The task »
Start at the line containing "The image size is (1024, 414)." and transcribe every line exactly through the end of the records below, and only those lines.

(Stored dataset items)
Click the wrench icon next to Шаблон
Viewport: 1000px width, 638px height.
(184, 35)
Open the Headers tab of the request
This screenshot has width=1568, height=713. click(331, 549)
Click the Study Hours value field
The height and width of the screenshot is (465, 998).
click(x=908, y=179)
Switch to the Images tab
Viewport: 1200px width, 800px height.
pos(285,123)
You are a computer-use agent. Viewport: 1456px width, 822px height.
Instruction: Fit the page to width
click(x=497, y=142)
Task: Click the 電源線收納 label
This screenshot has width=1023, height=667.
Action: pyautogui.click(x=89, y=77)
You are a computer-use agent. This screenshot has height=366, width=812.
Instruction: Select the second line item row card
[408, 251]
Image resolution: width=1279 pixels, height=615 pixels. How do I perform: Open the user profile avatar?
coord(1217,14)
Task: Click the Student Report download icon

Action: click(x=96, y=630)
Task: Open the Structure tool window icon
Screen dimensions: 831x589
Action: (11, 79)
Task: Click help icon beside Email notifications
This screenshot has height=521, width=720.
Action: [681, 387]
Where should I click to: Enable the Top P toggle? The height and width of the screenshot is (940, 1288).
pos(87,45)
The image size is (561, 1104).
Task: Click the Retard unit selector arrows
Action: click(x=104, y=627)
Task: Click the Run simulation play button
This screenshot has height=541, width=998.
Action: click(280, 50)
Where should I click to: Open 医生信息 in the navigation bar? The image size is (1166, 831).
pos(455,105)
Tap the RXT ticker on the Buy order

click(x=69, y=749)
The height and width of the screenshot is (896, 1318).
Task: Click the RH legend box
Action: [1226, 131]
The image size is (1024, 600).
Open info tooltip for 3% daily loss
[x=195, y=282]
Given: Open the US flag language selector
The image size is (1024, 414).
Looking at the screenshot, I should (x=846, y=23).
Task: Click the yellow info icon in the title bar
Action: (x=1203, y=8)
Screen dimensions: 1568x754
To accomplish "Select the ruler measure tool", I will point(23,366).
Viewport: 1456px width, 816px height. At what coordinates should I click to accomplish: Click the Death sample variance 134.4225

Solution for this exercise »
The image size is (1024, 414).
Looking at the screenshot, I should (x=846, y=23).
Task: Click the yellow info icon in the title bar
Action: (x=1203, y=8)
Screen dimensions: 1568x754
To accomplish "Select the ruler measure tool", I will point(23,366).
Viewport: 1456px width, 816px height. At what coordinates should I click to accomplish: Click the Death sample variance 134.4225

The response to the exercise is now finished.